• _Required tasks_
**1)** List every person the article about Ajay and theatre names with both a first and a last name.
**2)** Write the next few paragraphs of the news article about Ajay and theatre, starting after its final sentence.

• _Excerpted passage_
◇ ◇ ◇

Beat the Odds: High School Student Who Suffered from Gender Dysphoria Finds Solace in Theatre

February 12, 2018 07:34 PM

(ABC 6 News)-- In a tiny production booth, high above the stage at Fillmore Central High School is Ajay Jorgensen.

"Theatre, in general, helps me be who I am," said Ajay.

"Ajay was not always Ajay. No, I first knew Ajay as Anna back when he was younger," said Fillmore Central High School teacher Joni Mehus.

Ajay was born Anna, and used to suffer from gender dysphoria, a condition of feeling one's emotional and psychological identity as male or female to be opposite to one's biological sex.

ABC 6 Rachel Wick asked, "Being Ajay, now, what does that feel like?"
Ajay answered, "Um, scary, but better than what I was. I can cope better with everything that's going on in my head."

Growing up in a small town, Ajay wasn't sure how his friends and family would react to him coming out as a pansexual, pre-t transgender male.

◇ ◇ ◇

• _Saved data entries_
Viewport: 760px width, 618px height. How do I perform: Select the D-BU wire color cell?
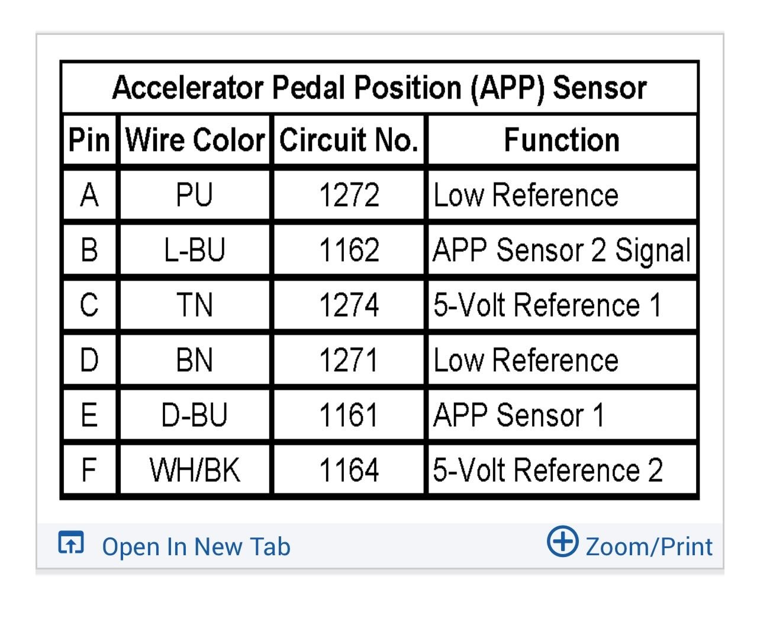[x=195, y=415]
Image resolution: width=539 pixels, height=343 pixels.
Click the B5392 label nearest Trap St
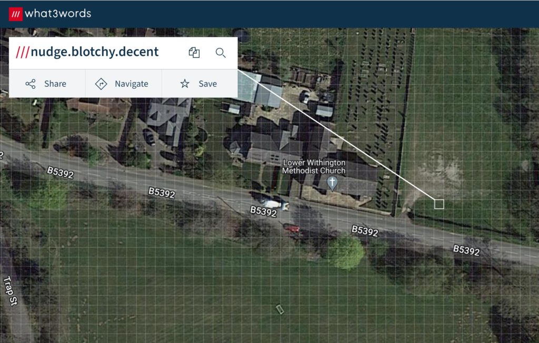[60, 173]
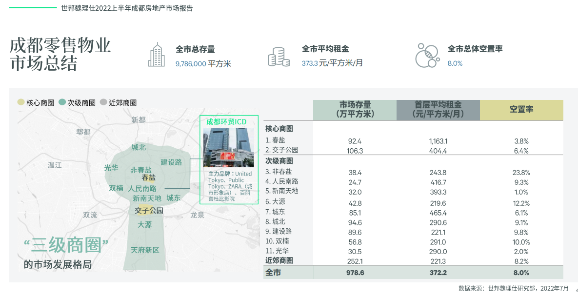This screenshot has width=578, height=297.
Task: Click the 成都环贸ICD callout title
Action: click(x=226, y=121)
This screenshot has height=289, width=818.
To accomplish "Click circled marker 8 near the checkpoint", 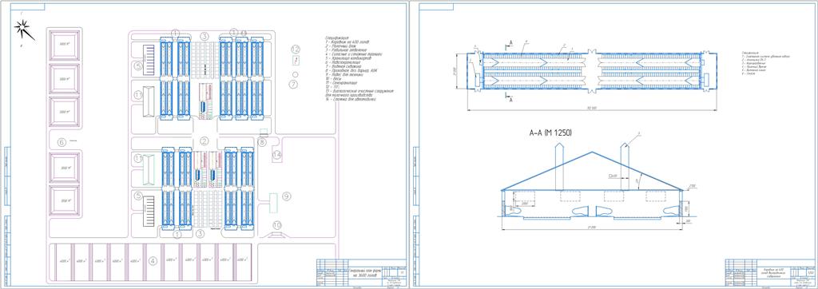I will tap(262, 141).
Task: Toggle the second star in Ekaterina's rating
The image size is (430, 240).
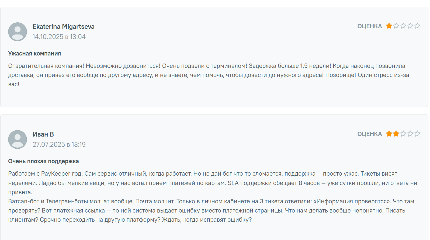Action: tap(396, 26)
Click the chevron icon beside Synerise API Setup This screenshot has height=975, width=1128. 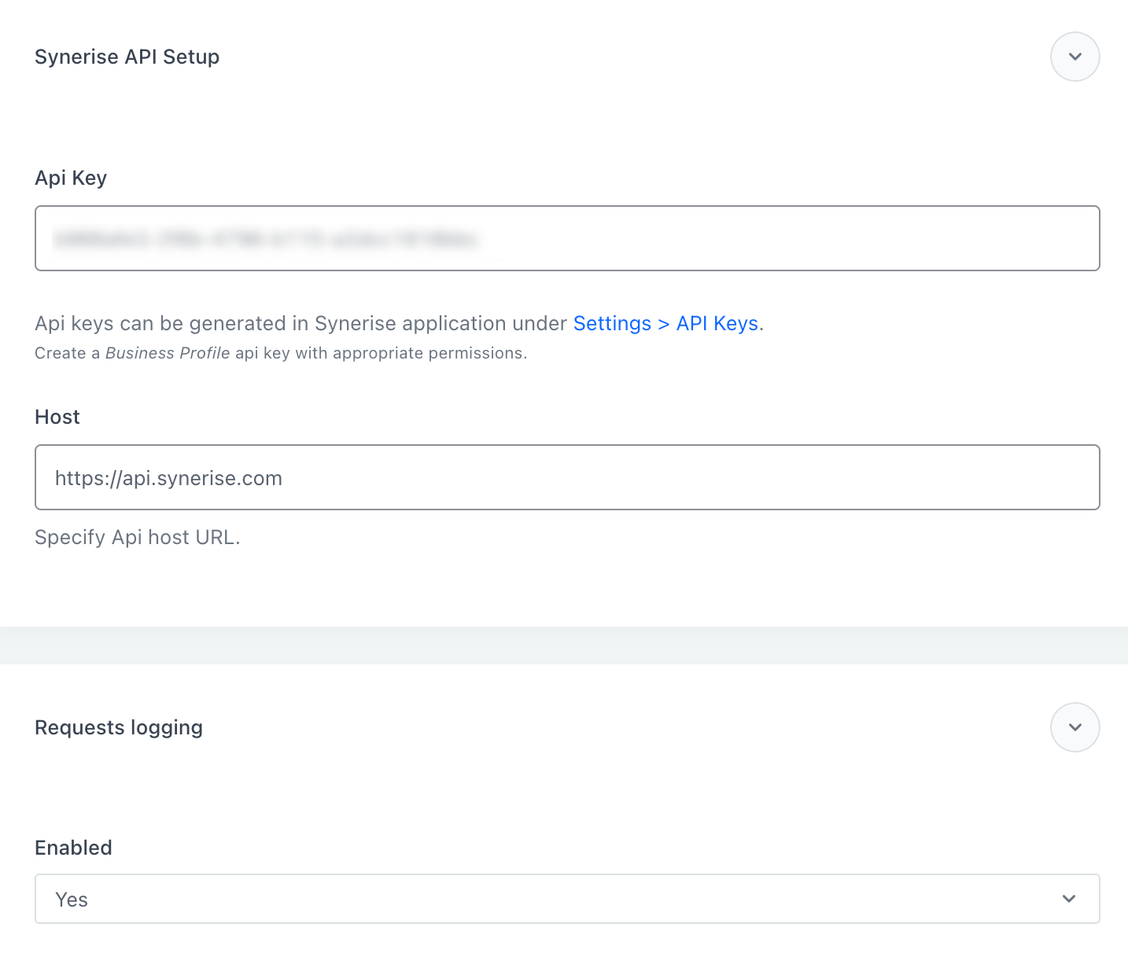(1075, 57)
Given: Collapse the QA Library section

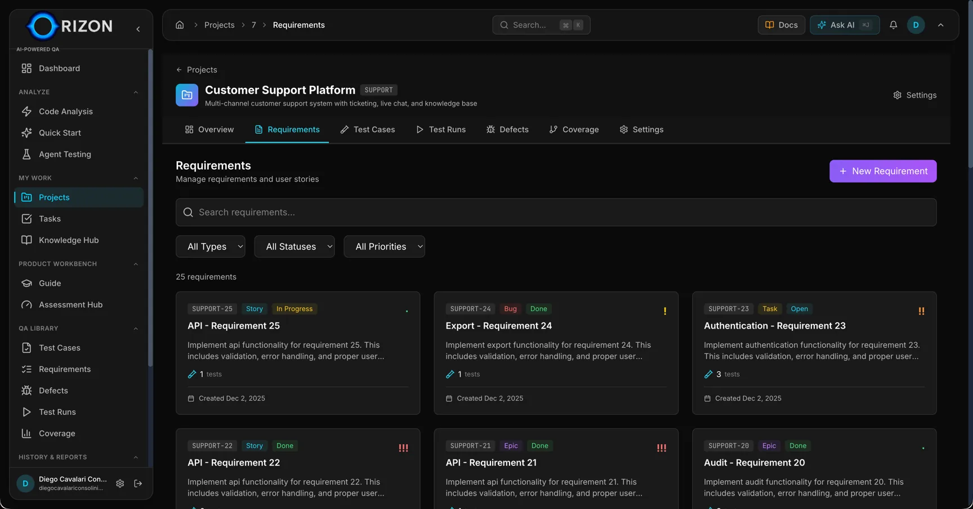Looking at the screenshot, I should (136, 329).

◇ ◇ ◇

• _Answer section_
**1)** Ajay Jorgensen, Joni Mehus, Rachel Wick

**2)**
Ajay said, "I come from a traditional kind of family, but they accept me."


Although Ajay's parents still refer to Ajay as a "she", their love and support have never changed.

Ajay's dad Archie said, "I'm proud of her, it takes a lot to do what she wants to do. I'm proud of all my kids."

One of the fears that Ajay's family and Ajay have with his coming out, is society's view.

Ajay said, "It's scary because there's still a lot of hate, a lot of discrimination and there's still not a lot of laws that protect everyone in the LGBTQ community."

But the view from the student body and educators at Fillmore Central High School is already changing, thanks to Ajay.

"I think he's the perfect example of somebody who has made a success at something that's probably really challenging," said Mehus.

Ajay hasn't let his honesty with himself slow him down. In fact, it's only made him stronger.

Mehus said, "This year, our yearbook has many, many pictures that he takes. You can always see him on the sideline of pretty much every event that we have. For the photography club, he does other things like landscapes, flowers, scenery, everything. I've seen photography as an outlet for his transformation."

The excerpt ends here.